Republicans take part in march for truth
Republicans took to the streets today today to demand full disclosure on any state role in murders and collusion during the North’s Troubles.
Thousands of supporters responded to Sinn Féin President Gerry Adams’ call to march in Belfast in a bid to force Britain to acknowledge its involvement.
He told demonstrators gathered outside City Hall that the black ribbon symbol of the March for Truth Rally was being worn in an act of solidarity with all victims, their families and campaign groups.
The West Belfast MP declared: “It also sends a clear message to the British state that we are determined to pursue the truth.

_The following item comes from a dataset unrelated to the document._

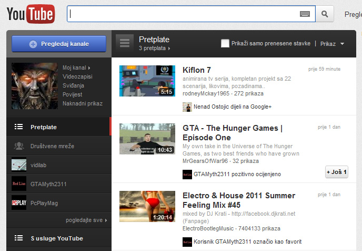Expand the '3 pretplate' dropdown
The image size is (362, 251).
pos(155,49)
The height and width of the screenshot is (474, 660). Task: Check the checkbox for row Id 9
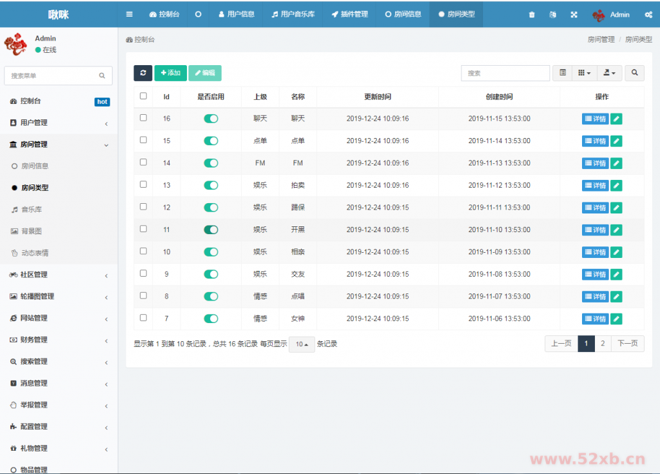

“We are determined to campaign even though it may take a long time, until the British state acknowledges its administrative and institutional use of state violence and collusion.
“The reality, of course, is that everyone knows that these tactics were employed by the British.
“In quiet moments British Ministers will privately admit some of this.
“You the families, and the people who suffered directly from it know the truth. But the British government has never acknowledged it.
“On the contrary, they have employed the full weight of their political influence and authority to deny, cover-up and suppress the truth.”
Amid the street theatre atmosphere, marchers dressed as soldiers and police officers to emphasis their role as combatants throughout the Troubles.
Placards bearing the names of all those killed were held aloft, while others carried coffins along the route.
Mr Adams insisted that the British government cannot have a role in setting up any process to uncover the truth.
“It must be independent,” he said.
“One way of achieving independence is to have an international inquiry.
“The United Nations or another reputable agency must be involved.
“One of the objectives of such an independent, international process would be to agree protocols and modalities which all relevant parties could sign up for.”
The Sinn Féin chief has come under fire over his demands, with opponents accusing him of hypocrisy given the IRA’s history of murder.
Earlier this week Eoghan Harris, a Senator in the Irish Republic and outspoken critic of the Provisionals, claimed Sinn Féin’s victimhood and grievances over unsolved killings was holding back the healing process in Northern Ireland.
Undeterred, however, Mr Adams accused the British state of developing a policy which resulted in thousands losing their lives, being injured or bereaved; and compounding this with an institutional cover-up.
He added: “It is also argued by some that because the British had agents in the IRA that there was republican collusion.
“Yes, the British recruited, blackmailed, tricked, intimidated and bribed individual republicans into working for them and I think it would be only right to have this dimension of British strategy investigated also.
“If the British state used former republicans to do its killing for it then the victims of that policy have the right to truth also.
The infiltration of organisations, the tactic of divide and conquer, of counter gangs, has long been a hallmark of British policy.
“But to compare, as anti-republicans do, this policy with the structured control and direction of unionist paramilitaries in the conduct of their war is disingenuous.
“However, both strategies have a number of things in common. They were about the defeat of republicanism. And they failed.
“That objective has not been achieved. And it never will be.
“On the contrary, Irish republicanism has defeated British militarism, and you, the people gathered here can take great heart from that reality and from your part in that endeavour.”